Second, China. By partnering with sweat shops and using workers in forced labor camps, American corporations have been offshoring millions of former American union jobs to China.
Third, improving the lives of average working men and women by, among other things, supporting the unionization of large corporations. In an effort to pay lower wages and maintain poorer working conditions, Big Business has almost always opposed efforts to unionize its workforce. However, unionization does bring key benefits to the average working man and woman, including increased salaries (of up to 25%) and better retirement, health, and disability packages. Unionization also brings other benefits that social conservatives support. As Wells King put it in his piece “Why conservatives should embrace labor unions to reduce economic inequality” in USA Today (9/24/2020): “The wages, benefits, and stability of union jobs strengthen workers’ families and communities. They ensure that men in union jobs are more likely to get and stay married, that union workers report greater life satisfaction, and that children with a greater union presence are more upwardly mobile.” While unionization may increase the costs of businesses as a result, what is wrong with giving the average middle-class and low-class worker a better standard of living? Indeed, the decline of private sector unions over the past few decades has led to wages stagnating while corporations are making record profits. It is estimated that the dramatic decline of private sector unions over the past five decades has led to one-third of the wage gap among higher earning and lower earning men and one-fifth of the same gap among women. Why not put some of the billions of dollars big corporations are spending on woke causes into the pockets of hard-working Americans instead?
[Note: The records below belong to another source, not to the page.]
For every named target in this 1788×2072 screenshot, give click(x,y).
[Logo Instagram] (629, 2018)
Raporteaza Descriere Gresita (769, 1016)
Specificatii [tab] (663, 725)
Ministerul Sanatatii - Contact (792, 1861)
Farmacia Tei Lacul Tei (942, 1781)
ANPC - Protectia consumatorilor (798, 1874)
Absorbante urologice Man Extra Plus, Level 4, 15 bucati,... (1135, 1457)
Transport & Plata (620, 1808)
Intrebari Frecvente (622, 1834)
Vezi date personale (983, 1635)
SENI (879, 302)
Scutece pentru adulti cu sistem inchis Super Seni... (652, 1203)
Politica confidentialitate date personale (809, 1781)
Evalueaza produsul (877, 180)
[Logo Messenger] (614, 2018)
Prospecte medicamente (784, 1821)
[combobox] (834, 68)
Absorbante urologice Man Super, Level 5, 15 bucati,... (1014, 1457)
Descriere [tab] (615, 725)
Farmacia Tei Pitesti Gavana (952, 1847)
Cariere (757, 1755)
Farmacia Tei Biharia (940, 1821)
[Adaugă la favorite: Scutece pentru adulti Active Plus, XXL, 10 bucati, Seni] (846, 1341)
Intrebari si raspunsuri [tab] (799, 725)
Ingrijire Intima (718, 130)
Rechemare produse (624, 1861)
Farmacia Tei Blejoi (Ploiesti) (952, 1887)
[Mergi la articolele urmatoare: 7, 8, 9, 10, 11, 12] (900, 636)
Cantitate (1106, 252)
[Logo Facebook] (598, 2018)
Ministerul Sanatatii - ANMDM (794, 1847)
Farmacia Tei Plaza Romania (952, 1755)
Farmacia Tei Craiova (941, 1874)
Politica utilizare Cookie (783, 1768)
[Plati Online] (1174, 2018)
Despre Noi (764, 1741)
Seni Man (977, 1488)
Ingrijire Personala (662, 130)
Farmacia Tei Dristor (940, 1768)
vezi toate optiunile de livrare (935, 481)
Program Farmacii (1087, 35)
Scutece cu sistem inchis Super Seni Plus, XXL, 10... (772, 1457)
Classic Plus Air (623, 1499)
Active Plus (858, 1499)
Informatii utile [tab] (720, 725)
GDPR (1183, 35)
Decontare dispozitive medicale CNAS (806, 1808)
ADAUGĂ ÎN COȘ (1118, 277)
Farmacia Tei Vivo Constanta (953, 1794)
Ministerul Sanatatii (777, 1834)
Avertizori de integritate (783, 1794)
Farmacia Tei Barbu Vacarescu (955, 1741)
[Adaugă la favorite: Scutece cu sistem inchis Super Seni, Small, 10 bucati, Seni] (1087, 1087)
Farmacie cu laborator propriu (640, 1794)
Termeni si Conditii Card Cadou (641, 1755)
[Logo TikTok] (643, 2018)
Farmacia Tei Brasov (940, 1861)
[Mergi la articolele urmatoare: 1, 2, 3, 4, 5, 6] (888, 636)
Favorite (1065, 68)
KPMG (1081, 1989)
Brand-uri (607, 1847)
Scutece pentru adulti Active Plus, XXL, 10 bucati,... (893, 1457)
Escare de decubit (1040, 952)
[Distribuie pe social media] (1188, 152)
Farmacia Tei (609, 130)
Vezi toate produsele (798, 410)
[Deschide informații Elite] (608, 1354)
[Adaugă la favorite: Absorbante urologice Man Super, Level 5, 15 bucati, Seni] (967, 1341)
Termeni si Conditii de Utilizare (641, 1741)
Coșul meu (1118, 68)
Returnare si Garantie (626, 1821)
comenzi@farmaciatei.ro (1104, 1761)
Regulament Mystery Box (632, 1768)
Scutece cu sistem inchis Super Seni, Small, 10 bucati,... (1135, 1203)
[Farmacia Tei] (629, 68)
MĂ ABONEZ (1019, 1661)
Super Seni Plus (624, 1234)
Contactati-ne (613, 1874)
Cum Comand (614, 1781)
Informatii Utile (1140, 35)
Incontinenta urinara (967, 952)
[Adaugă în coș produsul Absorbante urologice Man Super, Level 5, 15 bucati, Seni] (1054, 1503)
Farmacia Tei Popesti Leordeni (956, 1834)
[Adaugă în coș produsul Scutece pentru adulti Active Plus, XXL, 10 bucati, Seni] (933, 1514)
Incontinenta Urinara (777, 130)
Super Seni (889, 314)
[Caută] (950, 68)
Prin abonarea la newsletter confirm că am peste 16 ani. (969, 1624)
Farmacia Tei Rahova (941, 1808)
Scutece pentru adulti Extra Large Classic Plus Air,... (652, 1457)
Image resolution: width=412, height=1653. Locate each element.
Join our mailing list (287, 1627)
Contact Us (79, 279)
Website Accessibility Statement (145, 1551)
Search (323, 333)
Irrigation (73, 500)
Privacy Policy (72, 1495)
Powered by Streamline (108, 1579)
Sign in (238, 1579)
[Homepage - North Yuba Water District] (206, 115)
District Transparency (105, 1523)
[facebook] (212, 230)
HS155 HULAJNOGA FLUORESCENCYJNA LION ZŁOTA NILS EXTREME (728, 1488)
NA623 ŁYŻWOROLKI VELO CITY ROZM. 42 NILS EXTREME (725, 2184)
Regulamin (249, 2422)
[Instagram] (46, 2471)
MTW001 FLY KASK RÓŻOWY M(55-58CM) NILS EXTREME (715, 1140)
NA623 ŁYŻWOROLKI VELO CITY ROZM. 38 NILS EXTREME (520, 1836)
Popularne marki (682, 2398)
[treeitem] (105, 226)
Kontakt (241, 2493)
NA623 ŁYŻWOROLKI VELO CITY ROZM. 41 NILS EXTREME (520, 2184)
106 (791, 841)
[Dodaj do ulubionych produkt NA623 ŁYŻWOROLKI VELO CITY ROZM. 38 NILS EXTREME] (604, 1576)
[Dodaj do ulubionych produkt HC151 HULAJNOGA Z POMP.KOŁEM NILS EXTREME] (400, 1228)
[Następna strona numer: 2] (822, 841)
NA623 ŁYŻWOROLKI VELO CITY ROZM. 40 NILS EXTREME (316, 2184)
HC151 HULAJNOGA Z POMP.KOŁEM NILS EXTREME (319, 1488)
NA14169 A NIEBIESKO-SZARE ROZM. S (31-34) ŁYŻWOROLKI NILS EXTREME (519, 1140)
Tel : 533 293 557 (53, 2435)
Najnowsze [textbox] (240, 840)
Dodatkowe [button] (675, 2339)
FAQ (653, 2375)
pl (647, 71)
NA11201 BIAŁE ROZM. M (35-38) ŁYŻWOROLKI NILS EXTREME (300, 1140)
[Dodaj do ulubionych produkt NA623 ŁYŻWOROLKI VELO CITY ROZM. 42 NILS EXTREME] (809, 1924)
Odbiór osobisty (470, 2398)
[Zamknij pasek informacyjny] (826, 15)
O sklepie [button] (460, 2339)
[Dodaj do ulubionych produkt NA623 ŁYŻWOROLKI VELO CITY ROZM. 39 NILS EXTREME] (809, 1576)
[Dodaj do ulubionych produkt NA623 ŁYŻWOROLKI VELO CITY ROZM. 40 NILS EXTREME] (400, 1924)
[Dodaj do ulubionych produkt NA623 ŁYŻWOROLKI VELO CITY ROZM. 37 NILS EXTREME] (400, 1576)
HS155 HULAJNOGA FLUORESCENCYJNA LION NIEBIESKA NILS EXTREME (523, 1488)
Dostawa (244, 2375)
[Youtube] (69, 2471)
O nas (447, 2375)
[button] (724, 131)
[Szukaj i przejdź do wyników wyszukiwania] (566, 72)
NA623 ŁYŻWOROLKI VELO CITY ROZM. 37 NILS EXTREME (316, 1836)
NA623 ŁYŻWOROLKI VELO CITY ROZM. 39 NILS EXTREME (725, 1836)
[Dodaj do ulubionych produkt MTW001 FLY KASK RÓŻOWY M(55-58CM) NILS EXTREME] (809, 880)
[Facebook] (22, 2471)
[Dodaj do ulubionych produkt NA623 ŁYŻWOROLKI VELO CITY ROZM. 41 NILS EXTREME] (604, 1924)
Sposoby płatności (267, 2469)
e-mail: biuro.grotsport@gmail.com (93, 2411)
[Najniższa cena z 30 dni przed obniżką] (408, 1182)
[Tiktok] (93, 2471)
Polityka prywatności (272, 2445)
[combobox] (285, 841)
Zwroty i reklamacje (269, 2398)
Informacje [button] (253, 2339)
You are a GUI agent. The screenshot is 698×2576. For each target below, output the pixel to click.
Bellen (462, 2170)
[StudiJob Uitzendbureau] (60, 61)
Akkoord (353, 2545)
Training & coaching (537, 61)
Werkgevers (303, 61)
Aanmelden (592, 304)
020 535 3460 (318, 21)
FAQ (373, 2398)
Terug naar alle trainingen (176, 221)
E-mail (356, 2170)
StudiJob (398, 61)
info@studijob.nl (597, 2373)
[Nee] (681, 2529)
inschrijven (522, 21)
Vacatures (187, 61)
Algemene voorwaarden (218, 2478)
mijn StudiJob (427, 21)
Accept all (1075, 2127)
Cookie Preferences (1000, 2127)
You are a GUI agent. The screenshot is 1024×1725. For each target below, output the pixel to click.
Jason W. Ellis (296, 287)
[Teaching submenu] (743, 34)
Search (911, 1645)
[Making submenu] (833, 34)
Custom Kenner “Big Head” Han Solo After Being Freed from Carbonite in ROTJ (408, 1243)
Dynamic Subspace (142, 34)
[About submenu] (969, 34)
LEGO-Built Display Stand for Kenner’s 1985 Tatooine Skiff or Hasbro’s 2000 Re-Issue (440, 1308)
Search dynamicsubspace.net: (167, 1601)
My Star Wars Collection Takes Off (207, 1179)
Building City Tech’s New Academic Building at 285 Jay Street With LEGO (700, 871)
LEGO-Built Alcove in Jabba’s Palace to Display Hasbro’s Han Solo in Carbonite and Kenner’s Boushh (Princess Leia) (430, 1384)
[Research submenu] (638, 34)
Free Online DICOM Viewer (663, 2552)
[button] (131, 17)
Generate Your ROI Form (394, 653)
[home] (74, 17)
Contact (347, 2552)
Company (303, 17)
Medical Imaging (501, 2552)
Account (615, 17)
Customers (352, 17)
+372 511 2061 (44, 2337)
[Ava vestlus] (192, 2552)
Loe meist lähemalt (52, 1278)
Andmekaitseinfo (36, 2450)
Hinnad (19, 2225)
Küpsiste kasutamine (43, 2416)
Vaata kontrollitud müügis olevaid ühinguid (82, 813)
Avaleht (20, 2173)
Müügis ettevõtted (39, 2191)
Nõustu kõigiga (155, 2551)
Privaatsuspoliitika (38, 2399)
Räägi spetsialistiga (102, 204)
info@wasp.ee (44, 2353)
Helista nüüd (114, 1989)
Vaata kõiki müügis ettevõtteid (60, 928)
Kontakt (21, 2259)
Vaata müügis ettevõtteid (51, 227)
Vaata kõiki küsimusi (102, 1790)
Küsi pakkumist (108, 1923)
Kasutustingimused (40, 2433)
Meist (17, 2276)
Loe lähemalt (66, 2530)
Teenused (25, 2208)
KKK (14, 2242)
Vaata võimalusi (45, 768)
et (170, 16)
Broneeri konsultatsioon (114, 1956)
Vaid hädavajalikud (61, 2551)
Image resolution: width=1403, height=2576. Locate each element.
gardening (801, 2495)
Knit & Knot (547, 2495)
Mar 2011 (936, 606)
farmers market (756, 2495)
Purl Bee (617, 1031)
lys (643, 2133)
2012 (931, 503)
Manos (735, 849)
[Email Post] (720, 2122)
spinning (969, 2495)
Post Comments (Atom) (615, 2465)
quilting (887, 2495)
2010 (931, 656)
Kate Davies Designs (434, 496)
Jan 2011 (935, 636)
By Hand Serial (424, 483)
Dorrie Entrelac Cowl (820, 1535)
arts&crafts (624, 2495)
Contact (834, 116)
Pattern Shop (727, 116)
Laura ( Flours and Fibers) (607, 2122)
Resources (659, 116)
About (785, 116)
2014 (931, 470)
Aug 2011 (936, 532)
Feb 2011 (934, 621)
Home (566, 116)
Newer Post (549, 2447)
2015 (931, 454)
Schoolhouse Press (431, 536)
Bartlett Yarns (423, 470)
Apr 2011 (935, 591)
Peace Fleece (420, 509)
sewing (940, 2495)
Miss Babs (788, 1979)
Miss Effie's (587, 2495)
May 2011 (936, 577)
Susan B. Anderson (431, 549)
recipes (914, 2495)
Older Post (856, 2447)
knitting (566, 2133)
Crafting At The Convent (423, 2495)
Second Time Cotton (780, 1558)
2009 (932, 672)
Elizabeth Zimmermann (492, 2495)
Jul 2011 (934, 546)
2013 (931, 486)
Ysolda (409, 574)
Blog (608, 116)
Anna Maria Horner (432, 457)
And last but not least, the traditional family. As noted above, during its golden years in the 1940’s-1960’s, the American private sector union movement was a champion of the working family and traditional values. We must not forget that Ronald Reagan was a leader in the private sector union movement in the 1940’s and 50’s. While over the past few decades private sector unions have abandoned many of their former “conservative” views, doing so has failed to stem the tide of the erosion of their membership and influence and has brought no tangible benefits to their members. Perhaps the leadership of these unions are finally open to doing something new—like partnering with social conservatives and once again becoming leaders in the pro-family and pro-values arena—as a way to boost membership and public support.
In an effort to counter the increasing support of large corporations for the radical left-wing agenda, social conservatives should consider partnering with the traditional enemy of Big Business—private sector unions. On issues such as immigration, China, improving the lives of average working men and women, and supporting the family and traditional values, potential areas of partnership exist for social conservatives and private sector unions. While differences will always exist between the two groups—and while social conservatives will have to move on the issue of supporting unionization and the unions will have to move on the issue of supporting the family and traditional values—each side has incentives to explore the possibility of collaboration, at least in these areas. Our mutual enemy of Big Business would make us strange bedfellows indeed.